• PAGE EXTRACT:
Currently available whole-cell inactivated vaccines are limited to inactivated whole viral vaccines (polio, hepatitis A, and rabies). Inactivated whole virus influenza vaccine and whole inactivated bacterial vaccines (pertussis, typhoid, cholera, and plague) are no longer available in the United States. Fractional vaccines include subunits (hepatitis B, influenza, acellular pertussis, human papillomavirus, anthrax) and toxoids (diphtheria, tetanus). A subunit vaccine for Lyme disease is no longer available in the United States.
- Salmonella Typhi (Vi)
- Haemophilus influenzae type b (Hib)
Pure Polysaccharide Vaccines
- Not consistently immunogenic in children younger than 2 years of age
- No booster response
- Antibody with less functional activity
- Immunogenicity improved by conjugation
- Genetic engineering technology
- Viral: hepatitis B, human papillomavirus, influenza (one brand), live attenuated influenza
- Bacterial: Salmonella Typhi (Ty21a)

• DATA PROVIDED:
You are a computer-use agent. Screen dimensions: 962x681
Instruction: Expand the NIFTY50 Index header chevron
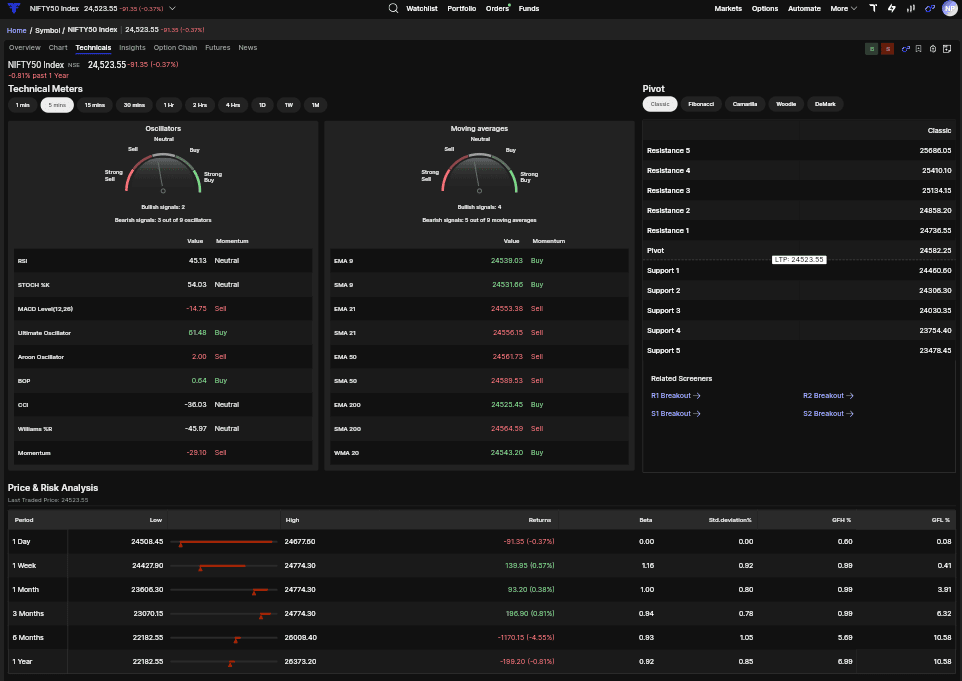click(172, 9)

--

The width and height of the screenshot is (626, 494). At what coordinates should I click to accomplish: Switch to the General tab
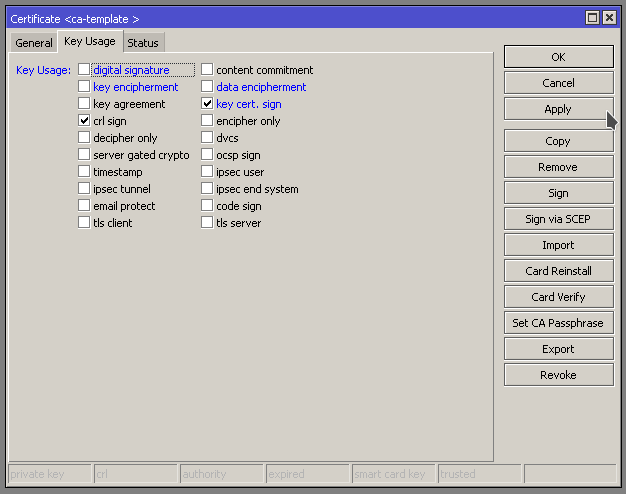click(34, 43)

--

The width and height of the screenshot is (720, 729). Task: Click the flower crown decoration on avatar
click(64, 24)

• EXERCISE: Using the vaccine text, decide whether each statement agrees with it, answering yes or no and quoting the exact words that settle it. 1. Inactivated whole virus influenza vaccine is still available in the United States. 2. Diphtheria and tetanus are given as toxoids. 3. Pure polysaccharide vaccines produce a booster response. The entries are drawn from a different source than the text.

• RESPONSE TO THIS EXERCISE:
1. No: "Inactivated whole virus influenza vaccine and whole inactivated bacterial vaccines (pertussis, typhoid, cholera, and plague) are no longer available in the United States."
2. Yes: "toxoids (diphtheria, tetanus)"
3. No: "No booster response"